Ibu Sanah dan suaminya kemudian mengandalkan pekerjaan sebagai pemulung untuk memenuhi kebutuhan keluarga. Mereka mencari barang bekas dan rongsokan dengan penghasilan yang minim, bahkan menjalani aktivitas tersebut dari kawasan parkiran mobil.

Bantuan untuk Kebutuhan Pangan

Melalui bantuan ini, Yayasan Amal Peduli Nusantara berharap kebutuhan pangan Ibu Sopiah, Ibu Nasecha, dan Ibu Sanah dapat sedikit terbantu.

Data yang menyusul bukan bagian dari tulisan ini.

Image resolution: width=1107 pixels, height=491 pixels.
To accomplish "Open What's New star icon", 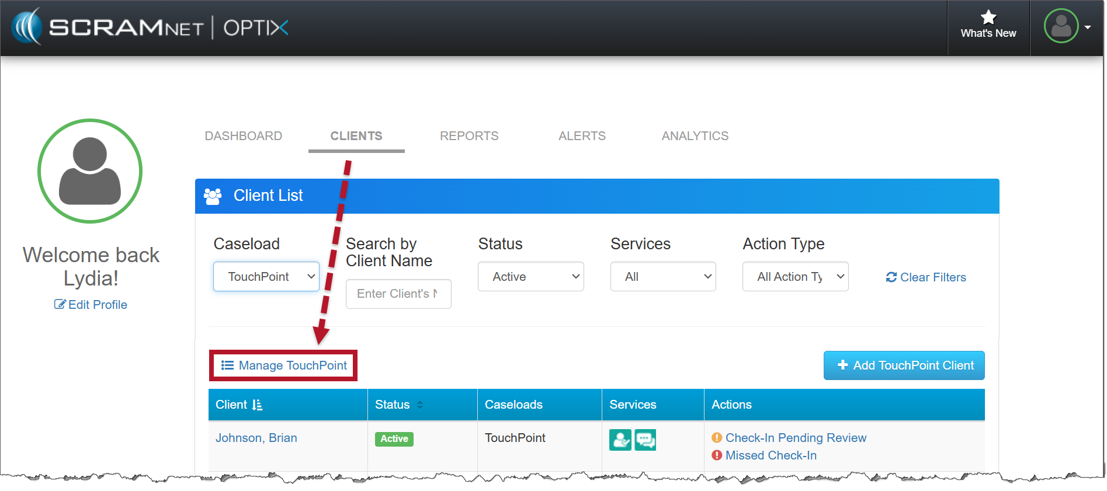I will [x=988, y=18].
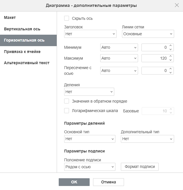This screenshot has height=190, width=183.
Task: Toggle the Логарифмическая шкала checkbox
Action: [67, 111]
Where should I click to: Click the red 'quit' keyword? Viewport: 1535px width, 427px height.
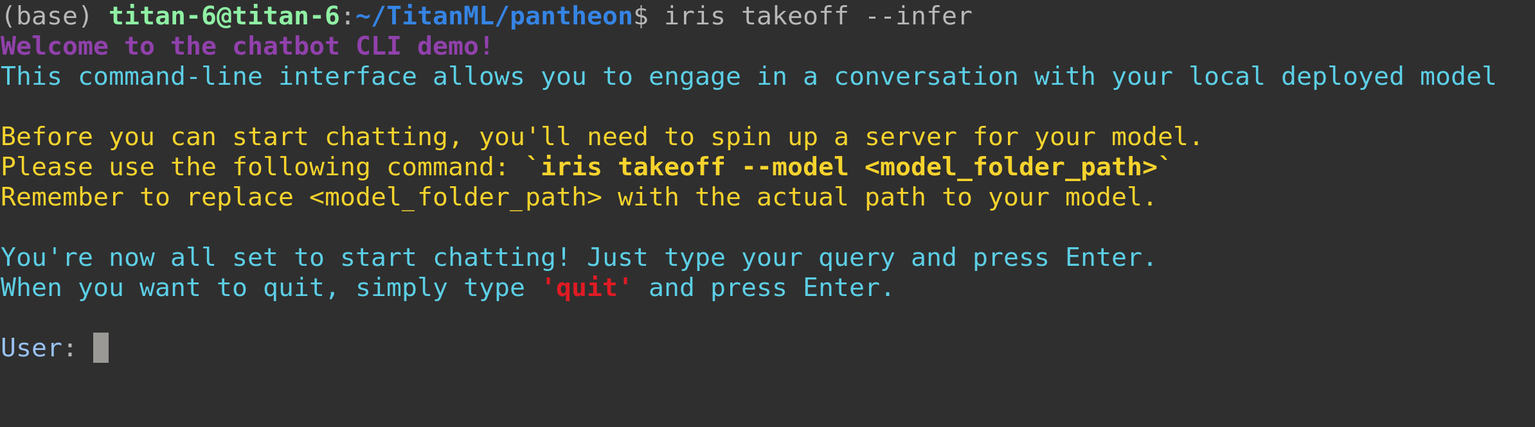(586, 288)
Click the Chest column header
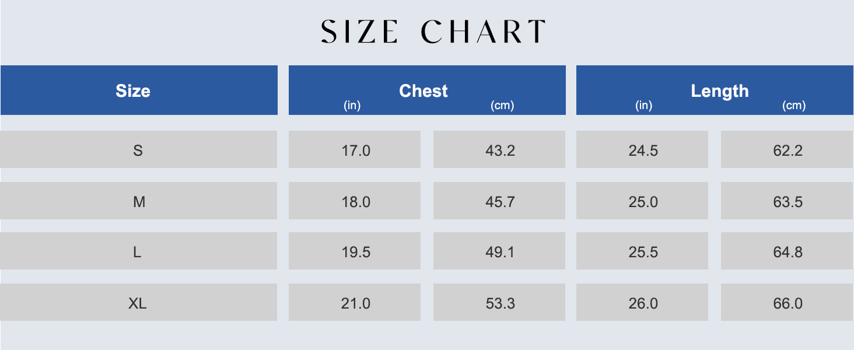Screen dimensions: 854x350 click(427, 90)
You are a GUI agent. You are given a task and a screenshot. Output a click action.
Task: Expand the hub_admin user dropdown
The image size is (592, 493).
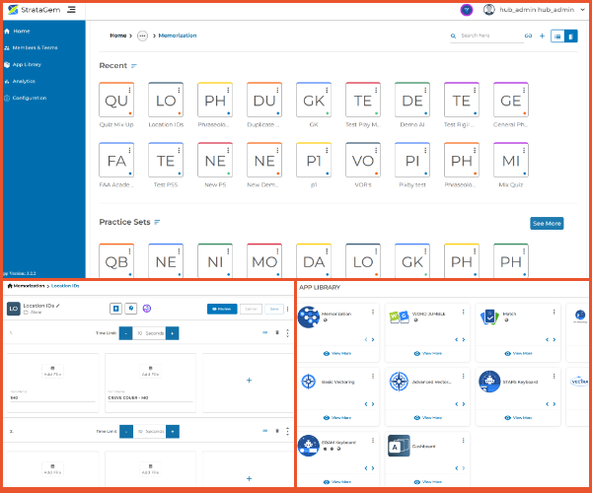582,10
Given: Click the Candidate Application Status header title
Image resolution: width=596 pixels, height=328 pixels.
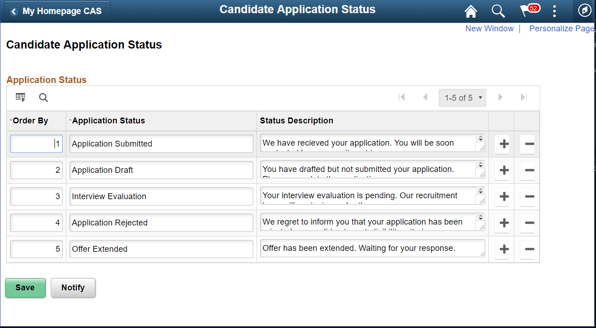Looking at the screenshot, I should [297, 9].
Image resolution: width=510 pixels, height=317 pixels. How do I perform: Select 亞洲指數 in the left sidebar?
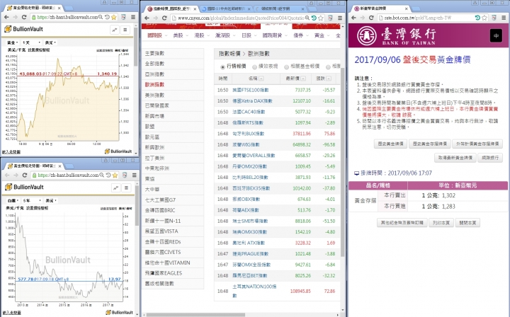(x=154, y=74)
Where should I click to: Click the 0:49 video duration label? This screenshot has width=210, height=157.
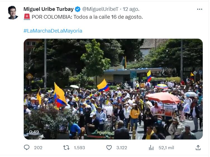point(34,132)
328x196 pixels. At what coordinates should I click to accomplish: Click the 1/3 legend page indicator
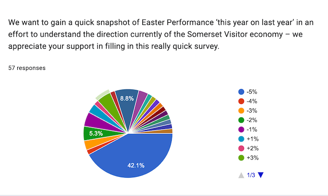(251, 175)
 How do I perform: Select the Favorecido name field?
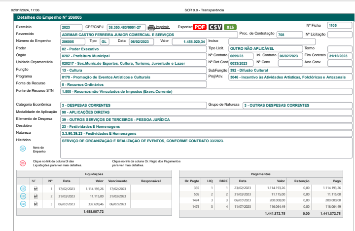click(x=147, y=35)
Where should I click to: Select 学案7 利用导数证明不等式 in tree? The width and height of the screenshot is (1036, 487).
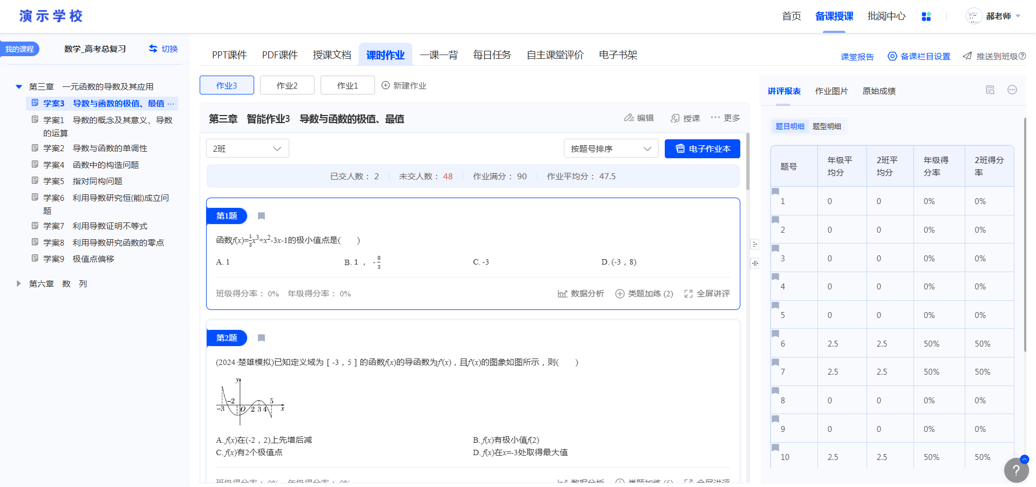pos(110,226)
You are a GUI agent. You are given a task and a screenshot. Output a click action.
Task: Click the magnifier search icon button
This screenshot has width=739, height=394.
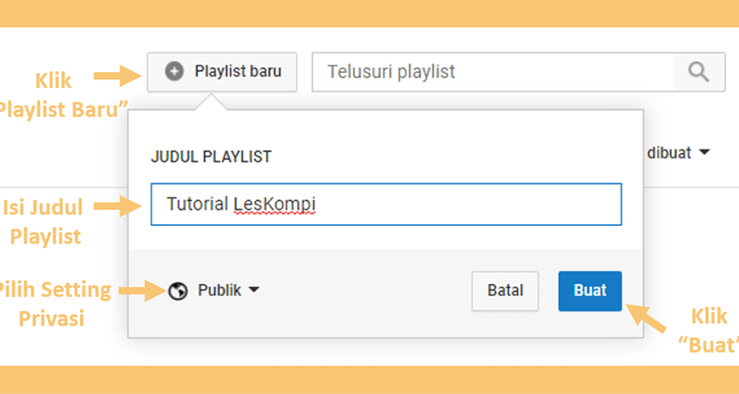(699, 72)
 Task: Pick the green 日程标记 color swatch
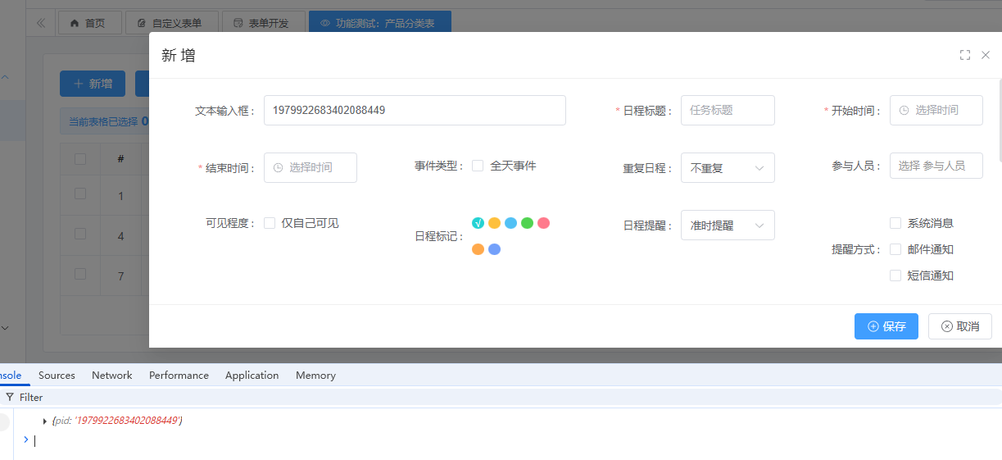tap(527, 223)
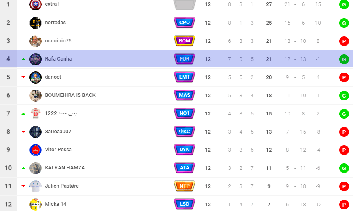The height and width of the screenshot is (211, 353).
Task: Click the orange NTP team badge
Action: pyautogui.click(x=185, y=186)
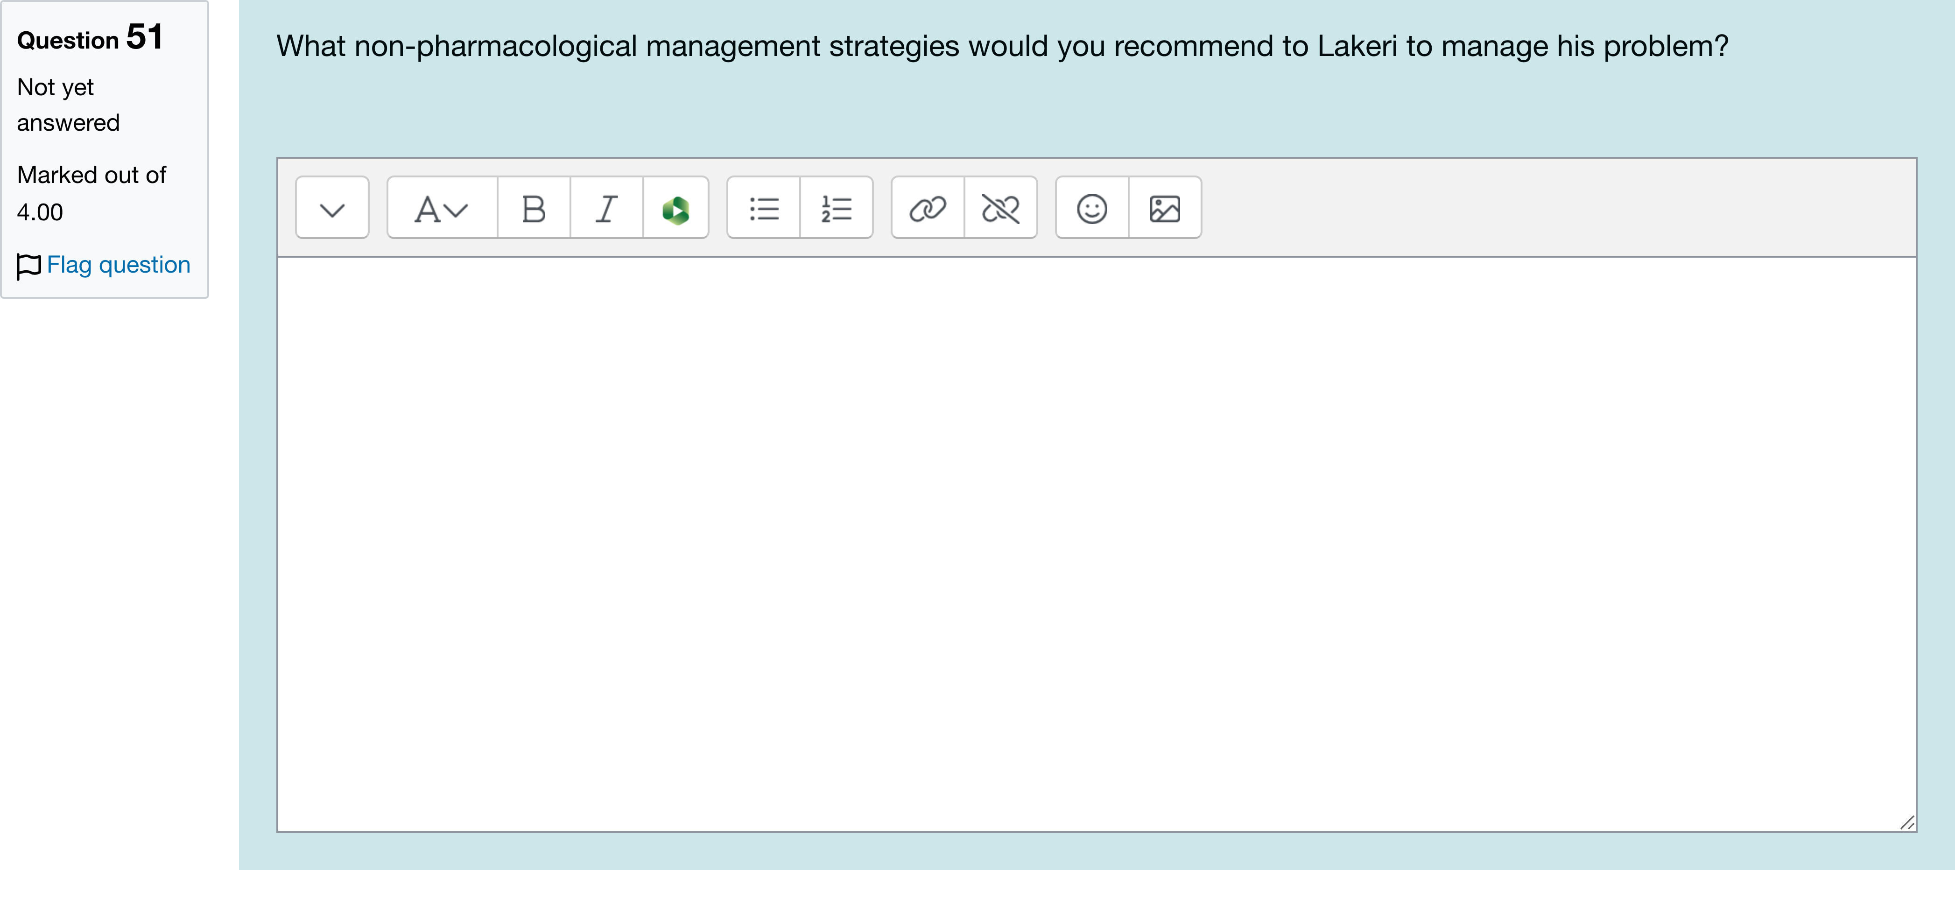Insert an unordered bullet list
1955x900 pixels.
pos(763,209)
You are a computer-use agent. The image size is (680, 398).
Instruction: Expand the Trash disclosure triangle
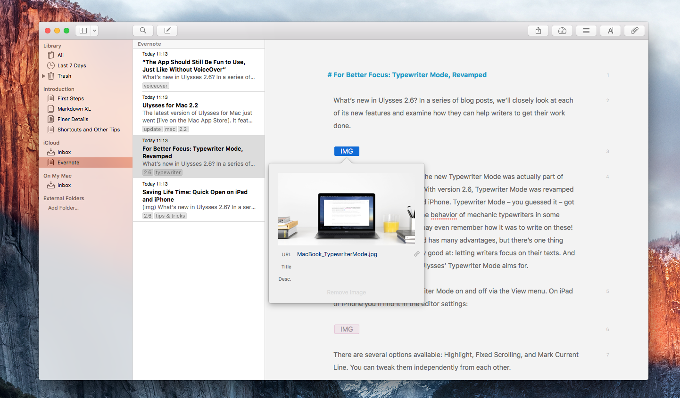[x=44, y=76]
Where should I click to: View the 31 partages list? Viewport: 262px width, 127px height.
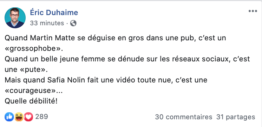coord(236,117)
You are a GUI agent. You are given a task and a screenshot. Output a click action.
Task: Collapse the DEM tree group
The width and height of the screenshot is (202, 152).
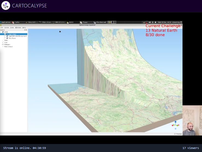(x=1, y=32)
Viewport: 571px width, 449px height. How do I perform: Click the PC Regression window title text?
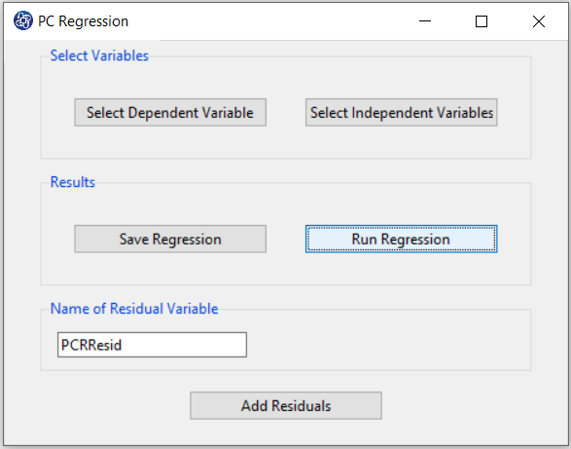click(x=83, y=21)
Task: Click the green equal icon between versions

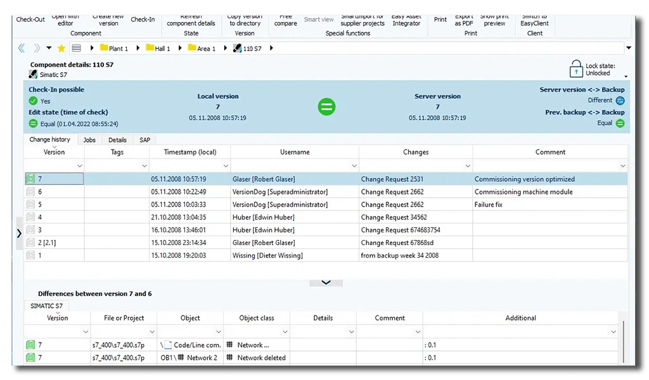Action: click(326, 106)
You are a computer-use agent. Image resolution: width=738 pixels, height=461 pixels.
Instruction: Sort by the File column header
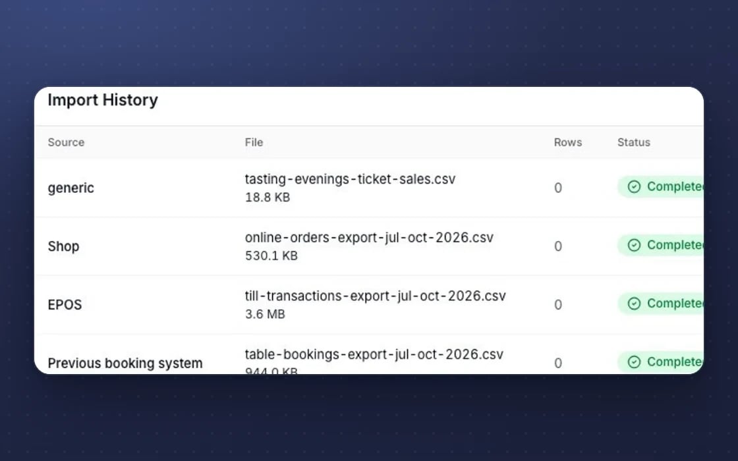click(x=254, y=142)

Beras, minyak, telur, mie instan, sarden, susu, garam, dan biskuit yang diberikan diharapkan dapat membantu mengurangi sebagian pengeluaran mereka untuk kebutuhan makan sehari-hari.

Kisah ketiga lansia ini menunjukkan bahwa masih ada masyarakat lanjut usia yang harus tetap bekerja untuk memenuhi kebutuhan hidup. Kondisi tempat tinggal yang tidak tetap, pekerjaan yang tidak menentu, hingga penghasilan yang minim menjadi bagian dari keseharian mereka.

Yayasan Amal Peduli Nusantara mengucapkan terima kasih kepada seluruh pihak yang telah mendukung kegiatan sosial dan kemanusiaan. Dukungan tersebut membantu penyaluran bantuan terus dilakukan kepada lansia dan masyarakat yang membutuhkan.

Semoga bantuan ini dapat memberikan manfaat bagi Ibu Sopiah, Ibu Nasecha, dan Ibu Sanah, serta membantu meringankan kebutuhan pangan mereka. Semoga mereka senantiasa diberikan kesehatan, kekuatan, dan kemudahan dalam menjalani kehidupan sehari-hari.